One of my most embarrassing moments with a friend happened the summer I turned 14. I grew up in Florida. Florida in the summer is unbearable unless you live on the beach. Growing up in a family of average means, we did not own a house on the beach, and so every summer I sought refuge indoors, in air conditioning, and most often this meant some kind of elective summer school.
One summer, in a program at the local university, I met Zach. We hit it off instantly. We seemed to dislike the same classes for the same reasons, shared a similar sense of humor, and generally liked all the same things—this is how almost all friendships start: with something in common.
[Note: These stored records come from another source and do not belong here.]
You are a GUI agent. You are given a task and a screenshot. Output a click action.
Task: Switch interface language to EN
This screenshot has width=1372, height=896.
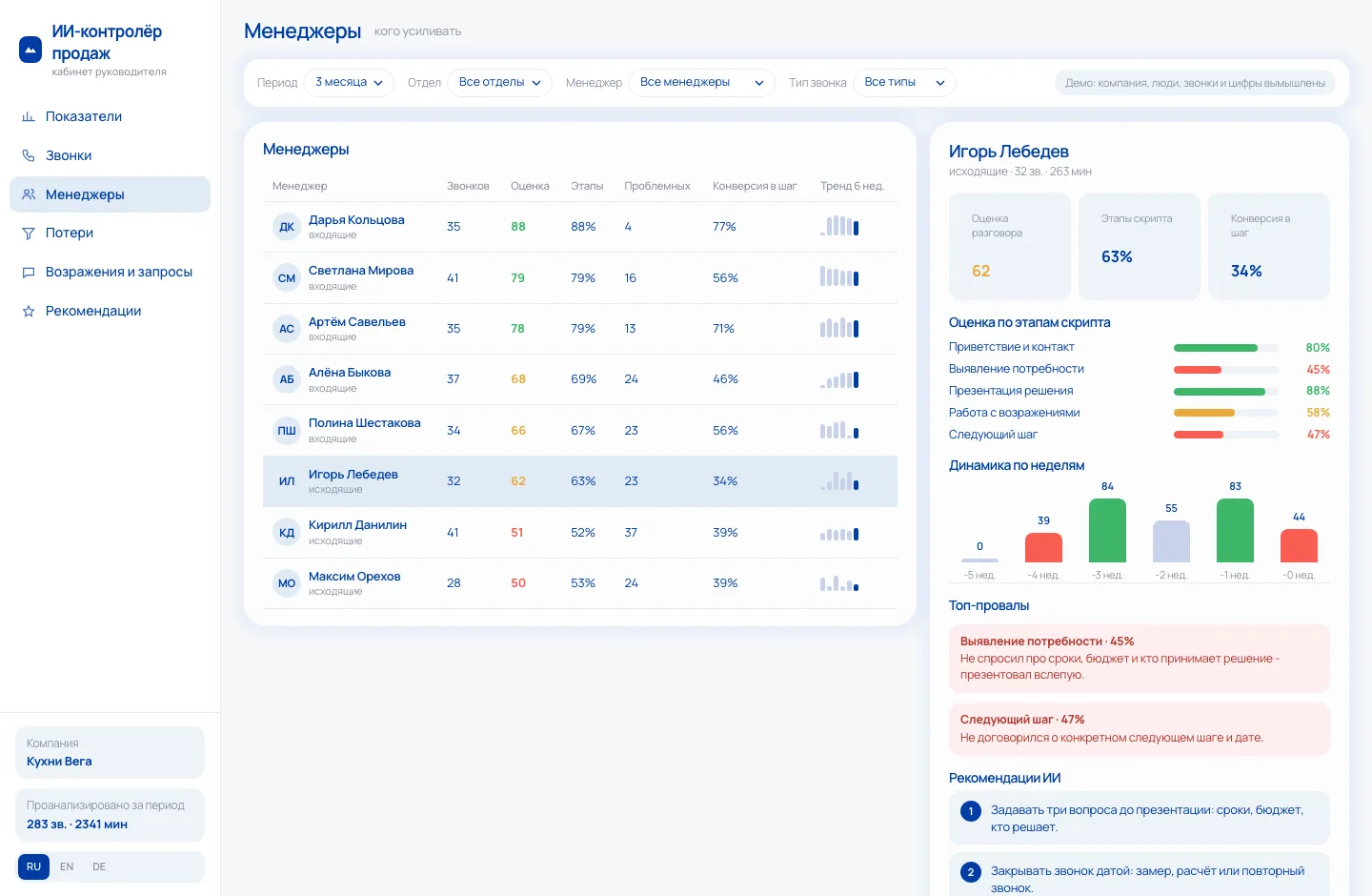click(x=67, y=866)
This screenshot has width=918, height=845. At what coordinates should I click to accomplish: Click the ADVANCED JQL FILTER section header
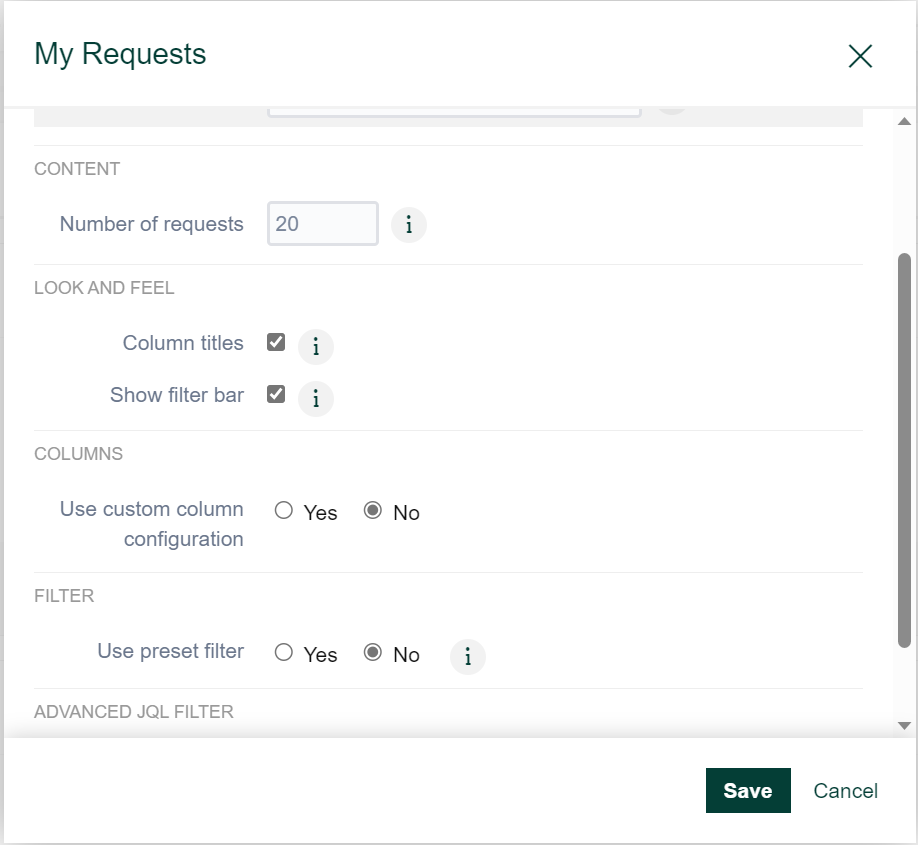pyautogui.click(x=132, y=711)
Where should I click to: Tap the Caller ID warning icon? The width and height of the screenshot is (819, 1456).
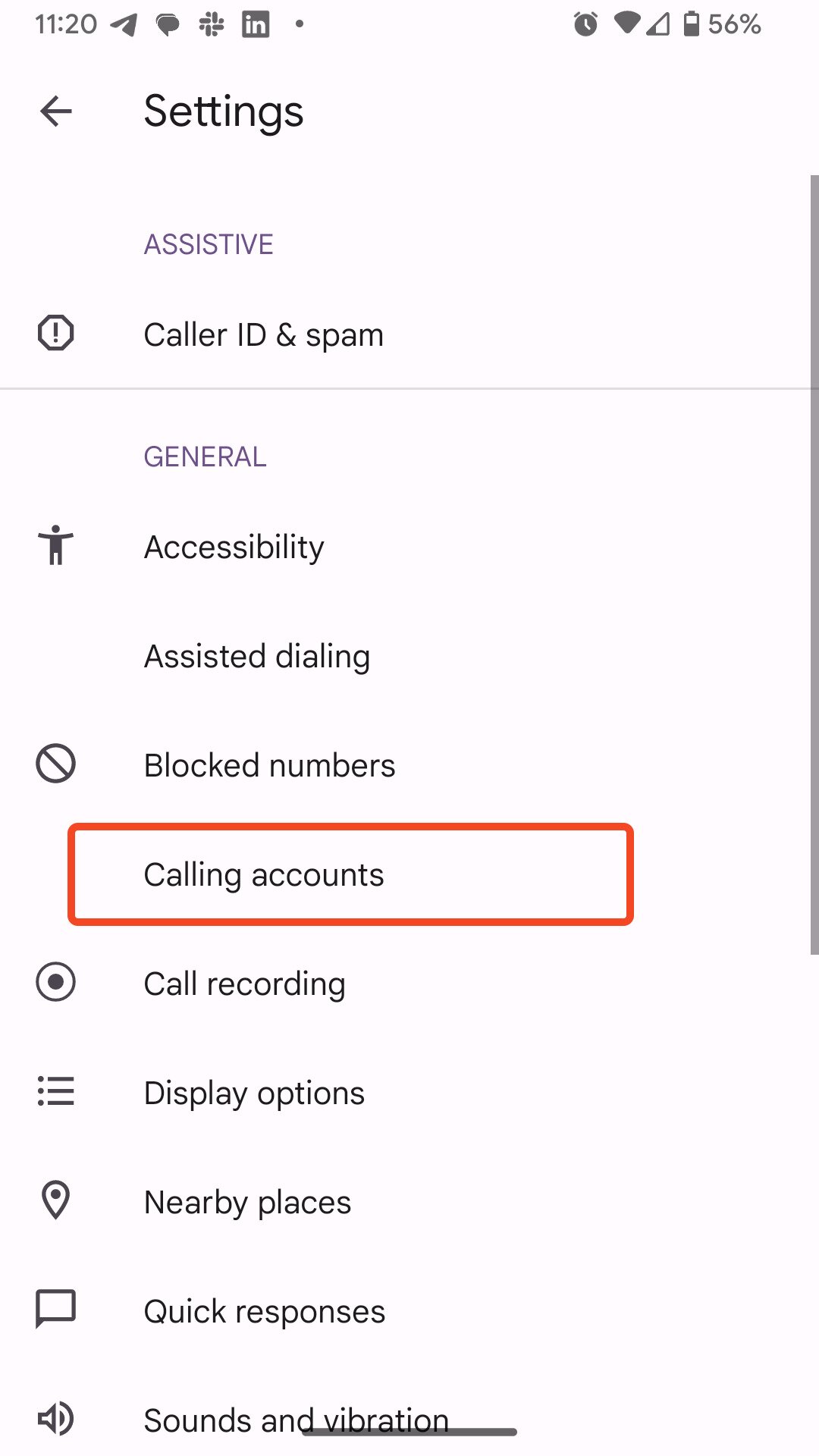coord(55,333)
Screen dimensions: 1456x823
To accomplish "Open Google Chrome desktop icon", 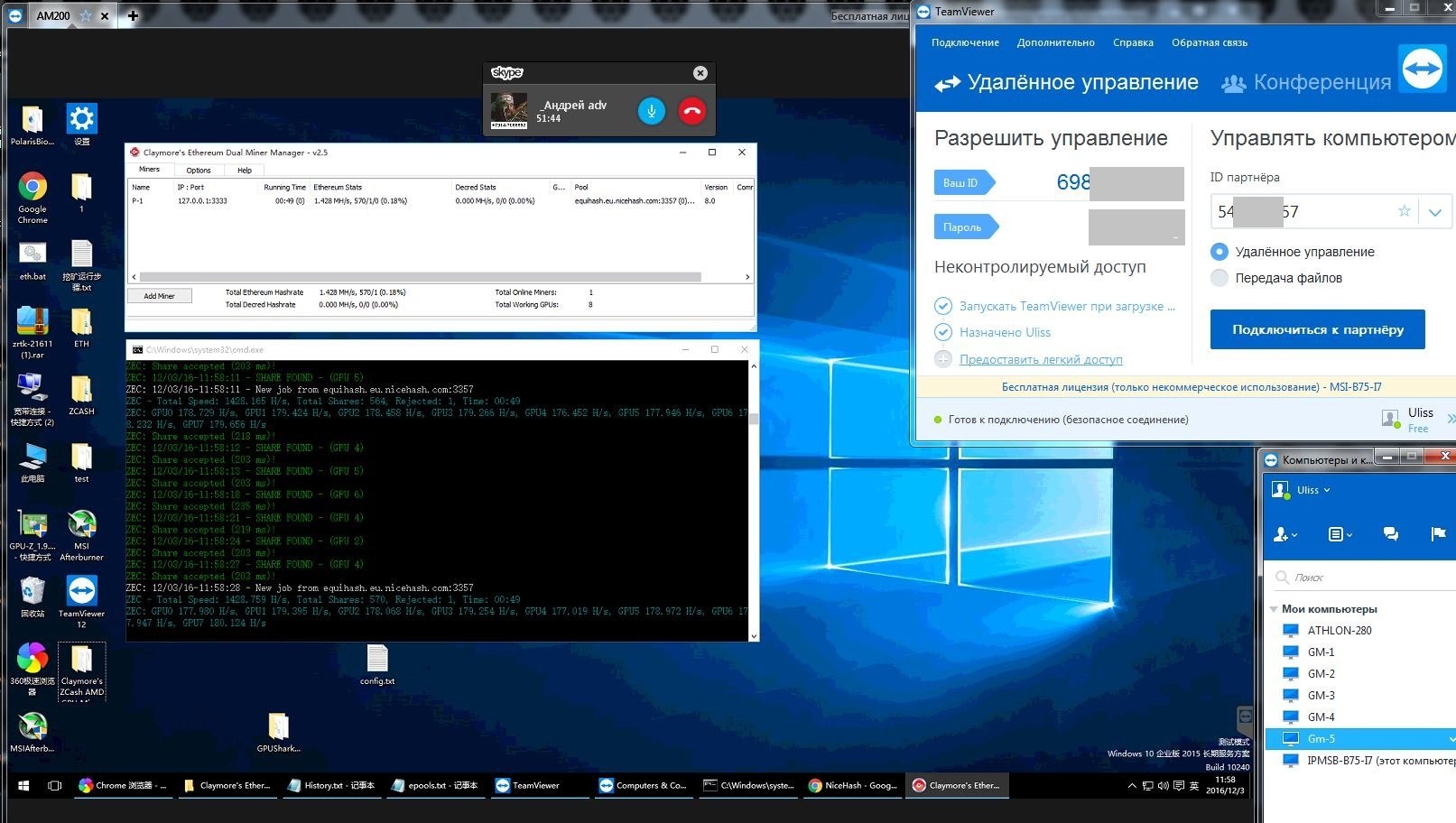I will coord(32,188).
Then we entered the next phase of friendship: we learned what we didn’t have in common, and confided in each other. Slowly Zach began divulging information about his life. He had been cast as an extra in the film, Edward Scissorhands. A lot of kids might have led with this information; Zach waited, and said it almost in passing. Later I found out he owned a small plane. He owned it—a small plane. Again, he brought it up because it was part of the conversation, and didn’t make a big deal out of it. Neither did I.
The last time I saw him was at our summer school’s weird “graduation” ceremony. My parents were there. I think everyone was “recognized” for something. I wanted my parents to meet my new friend, Zach, and I wanted them to be excited to meet him, and so I foolishly said to my mom, “You should meet my new friend Zach—he owns a plane!”
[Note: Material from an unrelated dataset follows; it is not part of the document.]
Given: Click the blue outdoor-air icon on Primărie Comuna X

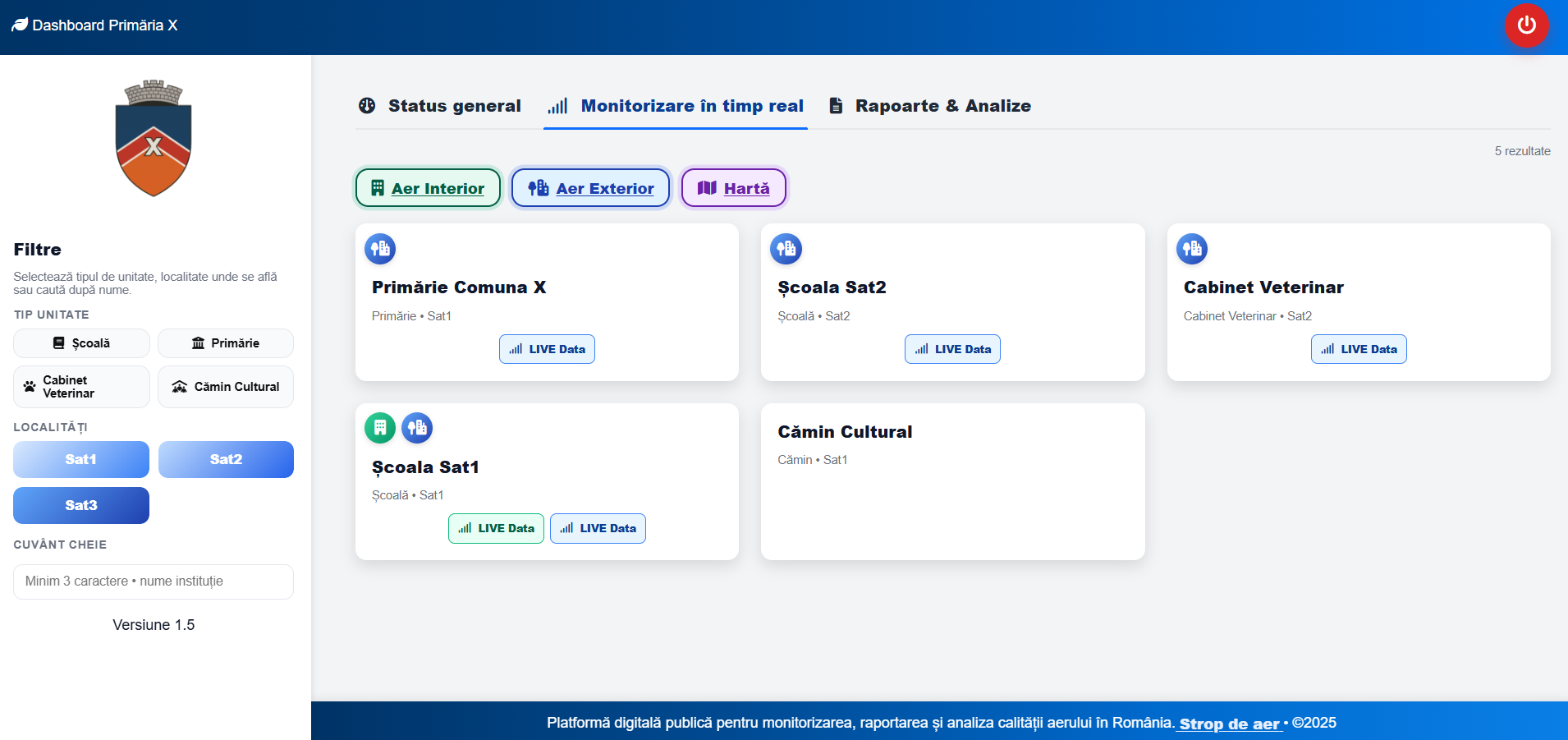Looking at the screenshot, I should [x=380, y=249].
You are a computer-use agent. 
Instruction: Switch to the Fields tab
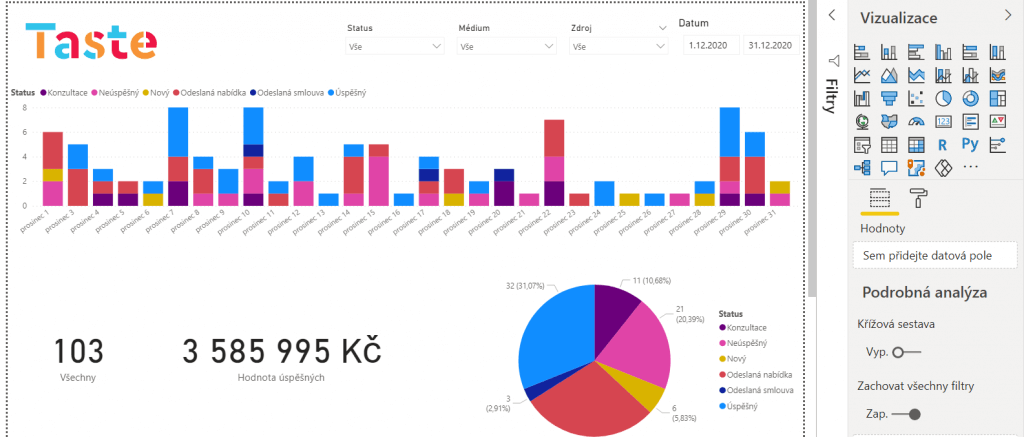pyautogui.click(x=880, y=196)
When I finally introduced Zach, my mother said what anyone would have said, “Oh, you’re the friend with the plane!” I could tell instantly that something changed in Zach. It wasn’t until then that I realized why he had been slow in divulging information about his life. He didn’t want someone to be his friend because he was wealthy. He wanted someone to be his friend.
The great African theologian Augustine of Hippo makes one of the most critical distinctions in theology: the distinction between use and love. When we love or adore what should be used, that’s idolatry, like worshipping money, or cars. When we use what should be adored for its own sake, that’s blasphemy. Zach was looking for a friend who wouldn’t use him for his plane, or his connection to Hollywood. He wanted a friend who simply wanted to be his friend, who enjoyed him—Zach.
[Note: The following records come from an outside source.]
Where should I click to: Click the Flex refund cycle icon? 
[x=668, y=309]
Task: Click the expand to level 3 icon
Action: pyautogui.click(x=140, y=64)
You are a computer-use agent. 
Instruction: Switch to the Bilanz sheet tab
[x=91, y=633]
Friendship is enjoying another person for who they are, not what they can do for you. Right now we are abundantly aware of the “benefits” of friendship. Isolation is its own pandemic, and many are waking up to the intentionality necessary to make and sustain meaningful connections with other people. If we don’t, we may well lose our minds. That’s all true. But here is the paradox of friendship. The most beneficial and lasting friendships are sustained precisely because we do not cling to them as solutions to our problems, but simply because we are interested in another person; we like being with them—they are someone we would prefer to be with rather than not. Once we develop a friendship like that, good things will come of it, but as soon as we’re in it for the good things, the friendship fades.
Turkish theologian Gregory of Nyssa says that we ought to think of friendship with God in the same way:
This is true perfection: not to avoid a wicked life because, like slaves, we servilely fear punishment, nor to do good because we hope for rewards, as if cashing in on the virtuous life by some businesslike and contractual arrangement. On the contrary, disregarding all those things for which we hope and which have been reserved by promise, we regard falling from God’s friendship as the only thing dreadful, and we consider becoming God’s friend the only thing worthy of honor and desire. This, as I have said, is the perfection of life.
This, he says, was how Moses came to be called a friend of God. But perhaps most astonishing is that this is how God feels about us:
I do not call you servants any longer, because the servant does not know what the master is doing; but I have called you friends, because I have made known to you everything that I have heard from my Father (John 15:15).
I regret my lost friendship with Zach, but I am grateful that I have made many other friends, many of whom have forgiven me for similar blunders. I’m also grateful that we have been made friends of God, not because God needs to fix us, but because God genuinely enjoys us and is willing to do whatever it takes to forgive us and bring us into friendship with him.